SenseNOVA-MARS:通过强化学习赋能多模态智能推理与搜索
SenseNova-MARS: Empowering Multimodal Agentic Reasoning and Search via Reinforcement Learning
December 30, 2025
作者: Yong Xien Chng, Tao Hu, Wenwen Tong, Xueheng Li, Jiandong Chen, Haojia Yu, Jiefan Lu, Hewei Guo, Hanming Deng, Chengjun Xie, Gao Huang, Dahua Lin, Lewei Lu
cs.AI
摘要
尽管视觉语言模型(VLMs)能够通过智能推理解决复杂任务,但其能力仍主要局限于文本导向的思维链或孤立工具调用。它们无法展现人类般的熟练度,将动态工具操作与连续推理无缝交织,尤其在需要协调外部工具(如搜索和图像裁剪)的知识密集型及视觉复杂场景中。本文提出SenseNova-MARS——一种新型多模态智能推理与搜索框架,通过强化学习赋予VLMs交织式视觉推理与工具调用能力。具体而言,SenseNova-MARS动态整合图像搜索、文本搜索与图像裁剪工具,以应对细粒度和知识密集型的视觉理解挑战。在强化学习阶段,我们提出批归一化分组序列策略优化算法(BN-GSPO),以提升训练稳定性并增强模型调用工具与有效推理的能力。为全面评估智能VLM在复杂视觉任务中的表现,我们构建了HR-MMSearch基准——首个由高分辨率图像构成、包含知识密集型搜索驱动问题的搜索导向基准。实验表明,SenseNova-MARS在开源搜索与细粒度图像理解基准上达到最先进性能。具体而言,在搜索导向基准上,SenseNova-MARS-8B模型在MMSearch得分67.84,在HR-MMSearch得分41.64,超越Gemini-3-Flash、GPT-5等专有模型。SenseNova-MARS通过提供高效稳健的工具调用能力,为智能VLM的发展迈出重要一步。

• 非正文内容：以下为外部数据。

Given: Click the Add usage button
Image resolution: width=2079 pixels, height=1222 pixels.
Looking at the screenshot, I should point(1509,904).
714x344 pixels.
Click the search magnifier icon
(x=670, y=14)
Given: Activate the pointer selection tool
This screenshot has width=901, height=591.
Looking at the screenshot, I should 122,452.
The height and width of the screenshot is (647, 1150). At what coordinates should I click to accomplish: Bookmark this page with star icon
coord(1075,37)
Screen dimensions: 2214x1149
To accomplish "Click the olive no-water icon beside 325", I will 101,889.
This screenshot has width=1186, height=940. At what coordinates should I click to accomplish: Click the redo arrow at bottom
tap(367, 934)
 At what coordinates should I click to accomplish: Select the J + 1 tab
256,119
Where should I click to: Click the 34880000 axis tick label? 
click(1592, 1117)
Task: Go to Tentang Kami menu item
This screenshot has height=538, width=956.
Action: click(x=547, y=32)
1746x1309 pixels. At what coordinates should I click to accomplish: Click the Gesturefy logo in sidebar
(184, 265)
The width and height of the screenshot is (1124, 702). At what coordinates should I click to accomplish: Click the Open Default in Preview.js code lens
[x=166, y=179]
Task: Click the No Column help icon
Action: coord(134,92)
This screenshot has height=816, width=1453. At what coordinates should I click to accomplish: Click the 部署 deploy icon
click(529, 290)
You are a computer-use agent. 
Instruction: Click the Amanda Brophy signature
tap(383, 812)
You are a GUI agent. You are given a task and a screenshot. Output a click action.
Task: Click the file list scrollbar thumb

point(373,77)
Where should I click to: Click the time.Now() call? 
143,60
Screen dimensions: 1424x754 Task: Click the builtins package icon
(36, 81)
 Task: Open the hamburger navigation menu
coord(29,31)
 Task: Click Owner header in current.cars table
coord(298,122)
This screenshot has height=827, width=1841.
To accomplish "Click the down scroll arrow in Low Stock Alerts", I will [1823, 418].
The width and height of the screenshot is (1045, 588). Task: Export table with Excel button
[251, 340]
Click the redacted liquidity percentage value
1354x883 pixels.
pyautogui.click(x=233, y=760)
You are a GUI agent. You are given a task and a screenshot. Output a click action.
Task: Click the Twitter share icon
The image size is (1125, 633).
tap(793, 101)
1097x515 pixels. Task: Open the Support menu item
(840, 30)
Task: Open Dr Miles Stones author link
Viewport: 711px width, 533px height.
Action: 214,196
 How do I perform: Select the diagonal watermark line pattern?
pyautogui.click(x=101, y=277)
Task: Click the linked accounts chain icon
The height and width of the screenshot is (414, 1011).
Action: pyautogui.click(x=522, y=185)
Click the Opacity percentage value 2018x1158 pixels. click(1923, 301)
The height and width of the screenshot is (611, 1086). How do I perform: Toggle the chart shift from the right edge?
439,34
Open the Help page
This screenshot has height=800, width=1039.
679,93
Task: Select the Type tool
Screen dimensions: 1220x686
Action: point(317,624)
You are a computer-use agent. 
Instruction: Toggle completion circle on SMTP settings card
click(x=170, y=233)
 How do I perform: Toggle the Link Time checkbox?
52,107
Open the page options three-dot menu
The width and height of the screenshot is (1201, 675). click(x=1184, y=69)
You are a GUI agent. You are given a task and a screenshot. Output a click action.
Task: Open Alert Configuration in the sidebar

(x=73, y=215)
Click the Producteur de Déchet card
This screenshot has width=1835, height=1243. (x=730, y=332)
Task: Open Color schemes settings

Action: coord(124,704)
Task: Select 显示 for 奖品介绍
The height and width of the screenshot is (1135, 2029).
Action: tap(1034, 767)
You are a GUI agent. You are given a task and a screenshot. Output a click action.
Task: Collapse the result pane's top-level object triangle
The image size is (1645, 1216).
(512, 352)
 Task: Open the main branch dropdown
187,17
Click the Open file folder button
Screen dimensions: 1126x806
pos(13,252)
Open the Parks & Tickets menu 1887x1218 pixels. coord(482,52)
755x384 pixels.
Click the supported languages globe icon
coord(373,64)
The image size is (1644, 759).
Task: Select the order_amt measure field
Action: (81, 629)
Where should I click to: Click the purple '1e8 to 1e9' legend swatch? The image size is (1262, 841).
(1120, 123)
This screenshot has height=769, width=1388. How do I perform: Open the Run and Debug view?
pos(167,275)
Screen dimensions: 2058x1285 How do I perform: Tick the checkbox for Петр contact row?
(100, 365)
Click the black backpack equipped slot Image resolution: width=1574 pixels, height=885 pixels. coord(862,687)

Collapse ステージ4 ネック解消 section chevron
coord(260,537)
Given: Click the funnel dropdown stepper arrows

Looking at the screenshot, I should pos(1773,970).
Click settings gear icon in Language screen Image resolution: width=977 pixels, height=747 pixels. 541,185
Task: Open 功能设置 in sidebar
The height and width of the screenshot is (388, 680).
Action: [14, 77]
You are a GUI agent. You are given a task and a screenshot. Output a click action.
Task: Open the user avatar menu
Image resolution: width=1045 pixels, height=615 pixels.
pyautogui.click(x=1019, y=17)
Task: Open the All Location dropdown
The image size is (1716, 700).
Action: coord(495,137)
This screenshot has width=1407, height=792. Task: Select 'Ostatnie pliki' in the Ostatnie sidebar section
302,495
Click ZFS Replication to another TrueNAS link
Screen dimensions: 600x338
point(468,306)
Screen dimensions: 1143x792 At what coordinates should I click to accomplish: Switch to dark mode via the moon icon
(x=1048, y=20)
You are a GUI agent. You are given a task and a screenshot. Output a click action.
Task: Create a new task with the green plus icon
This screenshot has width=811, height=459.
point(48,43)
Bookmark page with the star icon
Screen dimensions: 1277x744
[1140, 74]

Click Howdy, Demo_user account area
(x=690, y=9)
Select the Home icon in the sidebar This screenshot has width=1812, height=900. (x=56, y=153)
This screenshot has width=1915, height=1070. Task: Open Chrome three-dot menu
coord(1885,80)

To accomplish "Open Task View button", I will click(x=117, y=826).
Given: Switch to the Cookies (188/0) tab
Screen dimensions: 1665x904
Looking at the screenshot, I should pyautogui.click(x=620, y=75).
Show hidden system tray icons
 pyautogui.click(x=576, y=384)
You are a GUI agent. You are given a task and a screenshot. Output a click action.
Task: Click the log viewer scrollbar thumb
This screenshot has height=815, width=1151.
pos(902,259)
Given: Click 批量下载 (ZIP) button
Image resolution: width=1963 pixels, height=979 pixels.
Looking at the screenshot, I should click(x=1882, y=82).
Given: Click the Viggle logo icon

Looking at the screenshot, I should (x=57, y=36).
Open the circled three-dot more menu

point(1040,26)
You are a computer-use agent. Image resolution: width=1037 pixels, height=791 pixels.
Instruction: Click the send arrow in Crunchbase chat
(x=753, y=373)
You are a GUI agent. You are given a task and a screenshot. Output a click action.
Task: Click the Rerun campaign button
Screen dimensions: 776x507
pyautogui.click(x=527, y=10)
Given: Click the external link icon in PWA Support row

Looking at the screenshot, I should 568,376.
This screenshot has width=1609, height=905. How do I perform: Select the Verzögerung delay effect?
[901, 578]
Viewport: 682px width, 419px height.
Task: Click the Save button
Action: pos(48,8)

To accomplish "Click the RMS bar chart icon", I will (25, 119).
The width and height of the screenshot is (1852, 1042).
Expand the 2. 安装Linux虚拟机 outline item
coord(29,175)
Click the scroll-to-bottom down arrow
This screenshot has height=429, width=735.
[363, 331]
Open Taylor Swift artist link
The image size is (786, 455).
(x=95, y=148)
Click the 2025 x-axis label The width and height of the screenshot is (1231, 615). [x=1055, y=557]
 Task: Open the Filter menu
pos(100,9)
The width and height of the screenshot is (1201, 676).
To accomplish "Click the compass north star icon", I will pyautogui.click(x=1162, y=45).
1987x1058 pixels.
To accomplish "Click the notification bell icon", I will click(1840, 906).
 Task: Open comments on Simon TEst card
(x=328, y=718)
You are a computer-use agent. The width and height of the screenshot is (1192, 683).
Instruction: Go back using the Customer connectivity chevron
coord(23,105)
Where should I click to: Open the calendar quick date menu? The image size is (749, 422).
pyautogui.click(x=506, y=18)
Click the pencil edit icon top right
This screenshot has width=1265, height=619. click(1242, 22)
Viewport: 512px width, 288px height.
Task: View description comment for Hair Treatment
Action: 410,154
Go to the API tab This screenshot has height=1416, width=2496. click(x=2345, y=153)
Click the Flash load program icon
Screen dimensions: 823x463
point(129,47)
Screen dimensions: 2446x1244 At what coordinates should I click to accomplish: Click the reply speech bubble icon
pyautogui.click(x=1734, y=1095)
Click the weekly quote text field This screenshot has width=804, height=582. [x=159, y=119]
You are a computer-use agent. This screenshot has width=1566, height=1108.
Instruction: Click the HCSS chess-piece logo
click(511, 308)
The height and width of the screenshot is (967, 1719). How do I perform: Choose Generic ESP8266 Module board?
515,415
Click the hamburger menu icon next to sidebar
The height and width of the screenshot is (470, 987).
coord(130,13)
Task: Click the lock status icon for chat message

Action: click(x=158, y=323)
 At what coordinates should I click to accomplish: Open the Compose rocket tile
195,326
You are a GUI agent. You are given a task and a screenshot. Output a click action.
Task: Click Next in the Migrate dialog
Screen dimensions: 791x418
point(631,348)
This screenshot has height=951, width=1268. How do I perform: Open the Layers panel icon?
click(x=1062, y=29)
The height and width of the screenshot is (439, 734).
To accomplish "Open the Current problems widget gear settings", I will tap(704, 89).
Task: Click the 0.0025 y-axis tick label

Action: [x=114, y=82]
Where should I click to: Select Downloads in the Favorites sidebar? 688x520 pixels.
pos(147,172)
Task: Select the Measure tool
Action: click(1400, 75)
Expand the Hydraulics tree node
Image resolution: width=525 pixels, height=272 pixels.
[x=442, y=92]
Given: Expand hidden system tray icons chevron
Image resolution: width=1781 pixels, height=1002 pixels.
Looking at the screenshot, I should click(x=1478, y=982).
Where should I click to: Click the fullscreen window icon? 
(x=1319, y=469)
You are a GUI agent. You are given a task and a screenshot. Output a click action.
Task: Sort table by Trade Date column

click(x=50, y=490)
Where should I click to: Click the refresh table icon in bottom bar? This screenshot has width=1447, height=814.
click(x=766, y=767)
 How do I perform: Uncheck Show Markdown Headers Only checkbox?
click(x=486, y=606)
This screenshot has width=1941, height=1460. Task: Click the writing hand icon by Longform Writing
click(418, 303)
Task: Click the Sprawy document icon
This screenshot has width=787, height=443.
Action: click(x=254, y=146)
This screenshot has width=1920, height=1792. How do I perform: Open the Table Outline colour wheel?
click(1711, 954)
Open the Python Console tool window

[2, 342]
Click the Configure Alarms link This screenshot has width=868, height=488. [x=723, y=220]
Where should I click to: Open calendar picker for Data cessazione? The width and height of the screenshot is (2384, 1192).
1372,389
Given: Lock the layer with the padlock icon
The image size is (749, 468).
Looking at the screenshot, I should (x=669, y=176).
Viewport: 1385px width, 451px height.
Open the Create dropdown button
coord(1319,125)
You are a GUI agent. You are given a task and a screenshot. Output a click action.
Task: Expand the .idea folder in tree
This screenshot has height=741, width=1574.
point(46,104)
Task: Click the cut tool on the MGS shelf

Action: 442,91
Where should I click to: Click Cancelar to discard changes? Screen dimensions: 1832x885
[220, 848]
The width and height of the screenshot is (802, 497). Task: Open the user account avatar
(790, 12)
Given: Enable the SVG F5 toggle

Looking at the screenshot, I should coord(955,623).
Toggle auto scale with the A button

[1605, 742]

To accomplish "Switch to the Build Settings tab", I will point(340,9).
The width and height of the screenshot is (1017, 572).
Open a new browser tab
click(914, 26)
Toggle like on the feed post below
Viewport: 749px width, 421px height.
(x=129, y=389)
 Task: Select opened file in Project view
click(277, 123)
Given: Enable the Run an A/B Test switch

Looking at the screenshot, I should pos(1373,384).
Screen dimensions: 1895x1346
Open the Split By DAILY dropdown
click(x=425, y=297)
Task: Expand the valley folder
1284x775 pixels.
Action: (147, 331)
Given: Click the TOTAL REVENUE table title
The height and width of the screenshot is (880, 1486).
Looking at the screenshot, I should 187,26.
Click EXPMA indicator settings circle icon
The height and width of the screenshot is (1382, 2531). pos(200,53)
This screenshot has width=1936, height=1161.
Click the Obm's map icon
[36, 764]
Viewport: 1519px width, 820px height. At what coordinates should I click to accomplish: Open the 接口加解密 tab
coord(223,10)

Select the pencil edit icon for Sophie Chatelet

为推动该领域研究,我们将公开全部代码、模型与数据集。
English
While Vision-Language Models (VLMs) can solve complex tasks through agentic reasoning, their capabilities remain largely constrained to text-oriented chain-of-thought or isolated tool invocation. They fail to exhibit the human-like proficiency required to seamlessly interleave dynamic tool manipulation with continuous reasoning, particularly in knowledge-intensive and visually complex scenarios that demand coordinated external tools such as search and image cropping. In this work, we introduce SenseNova-MARS, a novel Multimodal Agentic Reasoning and Search framework that empowers VLMs with interleaved visual reasoning and tool-use capabilities via reinforcement learning (RL). Specifically, SenseNova-MARS dynamically integrates the image search, text search, and image crop tools to tackle fine-grained and knowledge-intensive visual understanding challenges. In the RL stage, we propose the Batch-Normalized Group Sequence Policy Optimization (BN-GSPO) algorithm to improve the training stability and advance the model's ability to invoke tools and reason effectively. To comprehensively evaluate the agentic VLMs on complex visual tasks, we introduce the HR-MMSearch benchmark, the first search-oriented benchmark composed of high-resolution images with knowledge-intensive and search-driven questions. Experiments demonstrate that SenseNova-MARS achieves state-of-the-art performance on open-source search and fine-grained image understanding benchmarks. Specifically, on search-oriented benchmarks, SenseNova-MARS-8B scores 67.84 on MMSearch and 41.64 on HR-MMSearch, surpassing proprietary models such as Gemini-3-Flash and GPT-5. SenseNova-MARS represents a promising step toward agentic VLMs by providing effective and robust tool-use capabilities. To facilitate further research in this field, we will release all code, models, and datasets.